*DATA*:

────────

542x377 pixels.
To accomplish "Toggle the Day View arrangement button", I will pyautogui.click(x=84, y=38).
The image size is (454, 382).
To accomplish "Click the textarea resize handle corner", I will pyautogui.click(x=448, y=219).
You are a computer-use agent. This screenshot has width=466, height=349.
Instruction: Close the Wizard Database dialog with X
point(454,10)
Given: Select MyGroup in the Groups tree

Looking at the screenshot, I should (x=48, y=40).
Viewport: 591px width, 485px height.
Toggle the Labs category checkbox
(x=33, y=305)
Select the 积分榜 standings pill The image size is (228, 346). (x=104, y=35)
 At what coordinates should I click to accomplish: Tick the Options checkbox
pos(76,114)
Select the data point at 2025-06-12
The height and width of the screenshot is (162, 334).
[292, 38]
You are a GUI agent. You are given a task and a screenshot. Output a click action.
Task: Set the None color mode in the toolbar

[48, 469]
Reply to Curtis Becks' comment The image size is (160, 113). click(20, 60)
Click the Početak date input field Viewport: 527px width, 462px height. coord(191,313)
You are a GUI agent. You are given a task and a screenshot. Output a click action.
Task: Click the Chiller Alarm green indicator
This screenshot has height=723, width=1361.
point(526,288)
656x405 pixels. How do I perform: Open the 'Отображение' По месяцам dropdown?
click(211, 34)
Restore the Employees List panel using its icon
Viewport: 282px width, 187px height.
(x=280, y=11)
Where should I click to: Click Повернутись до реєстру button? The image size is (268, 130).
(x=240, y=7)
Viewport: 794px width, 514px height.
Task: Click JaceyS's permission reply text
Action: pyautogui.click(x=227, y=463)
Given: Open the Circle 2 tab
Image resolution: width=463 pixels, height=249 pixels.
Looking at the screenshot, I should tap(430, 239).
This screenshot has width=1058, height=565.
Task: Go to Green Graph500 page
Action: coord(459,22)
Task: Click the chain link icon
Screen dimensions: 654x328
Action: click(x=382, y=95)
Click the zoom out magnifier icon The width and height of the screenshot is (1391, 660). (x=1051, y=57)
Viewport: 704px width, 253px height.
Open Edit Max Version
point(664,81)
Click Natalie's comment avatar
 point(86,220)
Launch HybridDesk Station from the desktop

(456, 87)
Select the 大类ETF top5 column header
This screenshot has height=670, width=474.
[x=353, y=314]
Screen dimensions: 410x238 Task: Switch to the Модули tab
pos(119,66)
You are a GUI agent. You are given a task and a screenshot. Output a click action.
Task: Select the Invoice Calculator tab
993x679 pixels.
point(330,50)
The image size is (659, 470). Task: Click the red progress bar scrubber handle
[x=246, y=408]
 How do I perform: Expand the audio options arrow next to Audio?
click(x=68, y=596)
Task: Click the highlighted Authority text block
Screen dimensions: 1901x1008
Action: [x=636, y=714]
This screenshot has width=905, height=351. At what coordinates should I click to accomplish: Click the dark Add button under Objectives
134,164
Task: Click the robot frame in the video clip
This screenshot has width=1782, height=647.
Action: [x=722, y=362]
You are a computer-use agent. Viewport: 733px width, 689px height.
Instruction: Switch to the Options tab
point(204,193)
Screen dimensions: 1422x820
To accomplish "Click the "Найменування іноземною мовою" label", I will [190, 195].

────────

*REQUIRED ACTION*: Find the lines above that hold "computer", then copy each of them.

*FINISHED EXERCISE*:
You are a computer-use agent. This screenshot has width=466, height=349.
You are a computer-use agent. Viewport: 733px width, 689px height.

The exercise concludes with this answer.